1755-10-24, de Voltaire [François Marie Arouet] à Charles Augustin Feriol, comte d'Argental.

Tout va de travers dans ce monde mon cher ange.
Il m'est mort un petit suisse charmant qui m'avait fait avoir une maison assez agréable auprès de Lauzanne, me l'avait meublée, ajustée et qui m'y attendait avec sa femme. J'allais à cette maison où j'avais fait porter mes livres. Je comptais y travailler à votre orphelin. Mon suisse est mort dans ma maison. Ses effets étaient confondus avec les miens. J'ai été très affligé, très dérangé, je n'ai pas pu faire un vers. Vous ne savez pas vous autres conseillers d'honneur ce que c'est que de faire bâtir en Suisse en deux endroits à la fois, de planter et de changer des vignes en pré et de faire venir de l'eau dans un terrain sec, pendant qu'on a une histoire générale sur les bras et une maudite pucelle qui court le monde en dévergondée et un petit suisse qui s'avise de mourir chez vous. Faites comme il vous plaira avec votre orphelin, il n'a de père que vous. Il me faudrait un peu de temps pour le retoucher à ma fantaisie. Je suis toujours dans l'idée qu'il faut parler de Confucius dans une pièce chinoise. Les petits changements que je ferais à présent ne produiraient pas un grand effet. C'est melle Clairon qui établit tout le succès de la pièce. On dit que Lekain a joué à Fontainebleau plus en goujat qu'en tartare, qu'il n'est ni noble, ni amoureux, ni terrible, ni tendre et que Sarrazin a l'air d'un vieux sacristain de pagode. J'aurais beau mettre dans leur bouche les vers de Cinna et d'Athalie, on ne s'en apercevrait pas.

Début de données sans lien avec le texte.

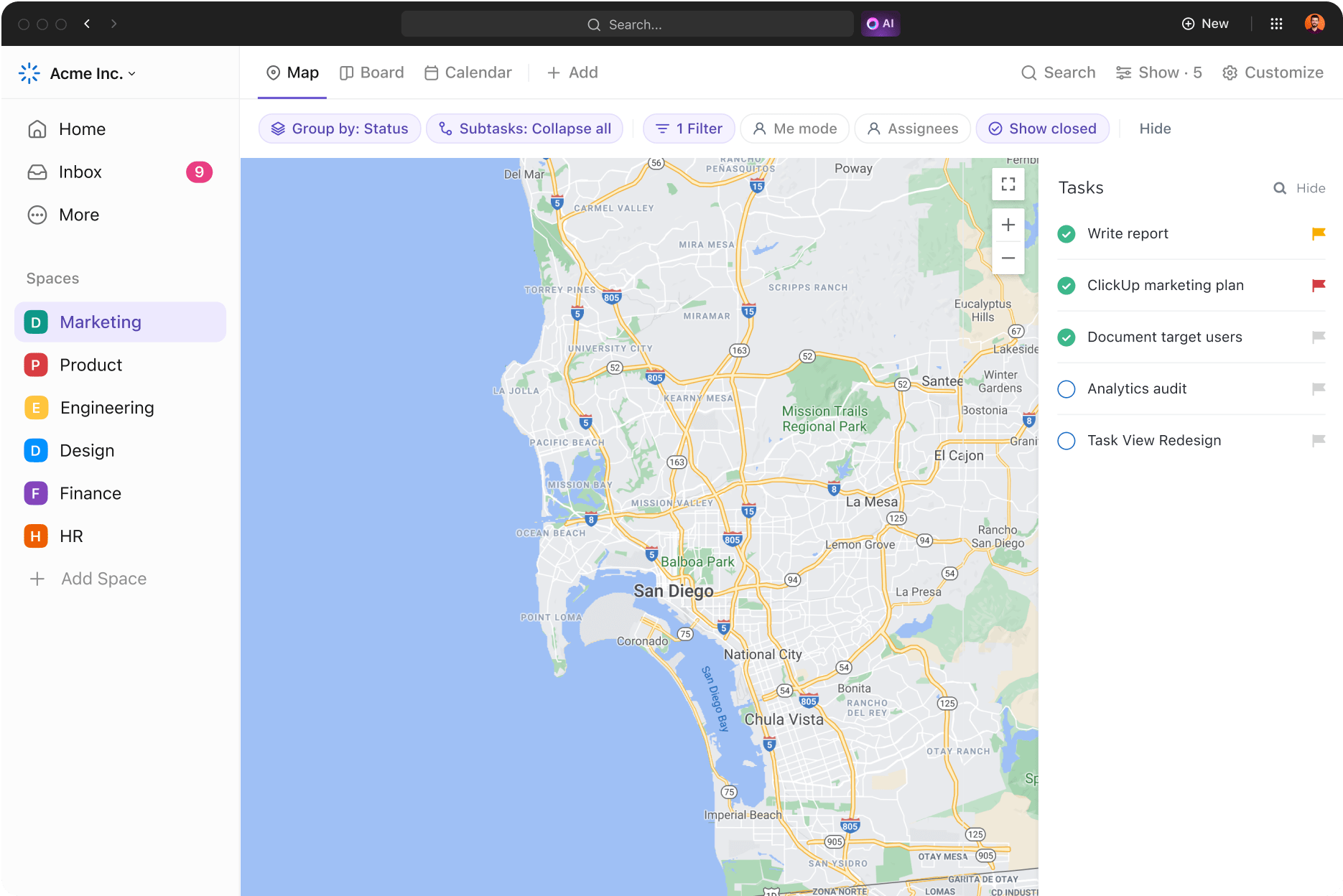Turn off Show closed tasks
The height and width of the screenshot is (896, 1343).
point(1043,129)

J'ai besoin d'une inspiration de quinze jours pour rapiécer ou rapiéceter mon drame; nos histrions seraient quinze autres jours à remettre le tout au théâtre, et je ne serais pas sûr du succès. Vous avez fait réussir mes magots avec tous leurs défauts, mon cher et respectable ami, vous les ferez supporter de même. Je ne les ai imprimés que pour aller au devant de la pucelle qu'on vend partout. Il fallait absolument désavouer ces abominables copies qui courent dans l'Europe. J'ai besoin d'un peu de repos dans ma vieillesse et dans une vieillesse infirme qui ne résisterait pas à des chagrins nouveaux. Ma lettre à Jean Jacques a fait un assez bon effet, du moins dans les pays étrangers, mais je crains toujours les langues médisantes du vôtre.

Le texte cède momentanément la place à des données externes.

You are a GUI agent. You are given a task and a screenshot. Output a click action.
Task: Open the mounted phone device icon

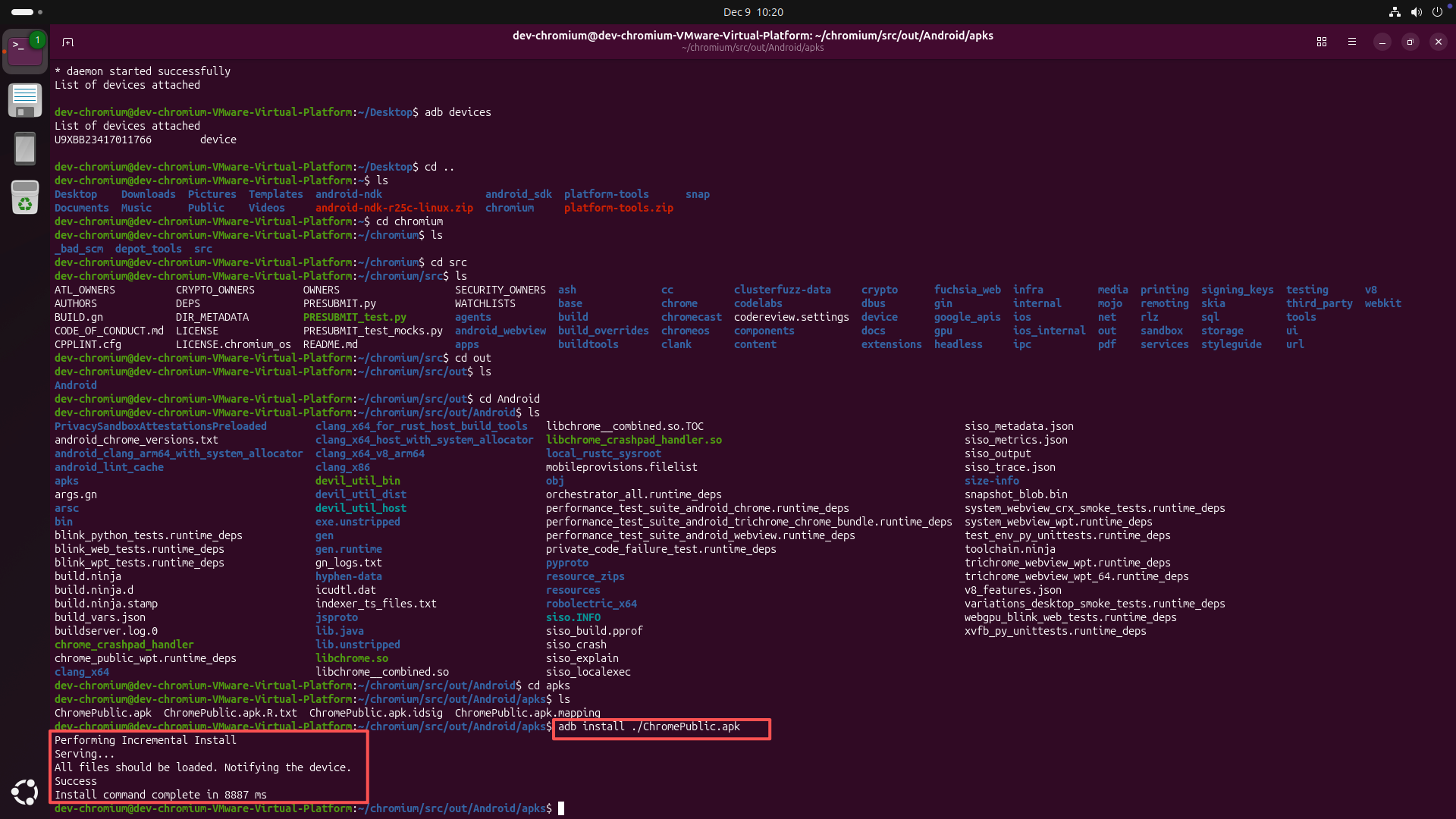pyautogui.click(x=25, y=149)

Comptez, mon divin ange, que le génie poétique ne s'accommode pas de toutes ces tribulations. Ce maudit Lambert parle toujours de réimprimer presto mes sottises non corrigées. Il ne veut point attendre. Il a grand tort de toutes façons. C'est encore là une de mes peines. Encore si on pouvait bien digérer! mais avoir toujours mal à l'estomac, craindre les rois et les libraires et les pucelles! On n'y résiste pas. Etes vous content de Cadix? pour moi j'en suis horriblement mécontent.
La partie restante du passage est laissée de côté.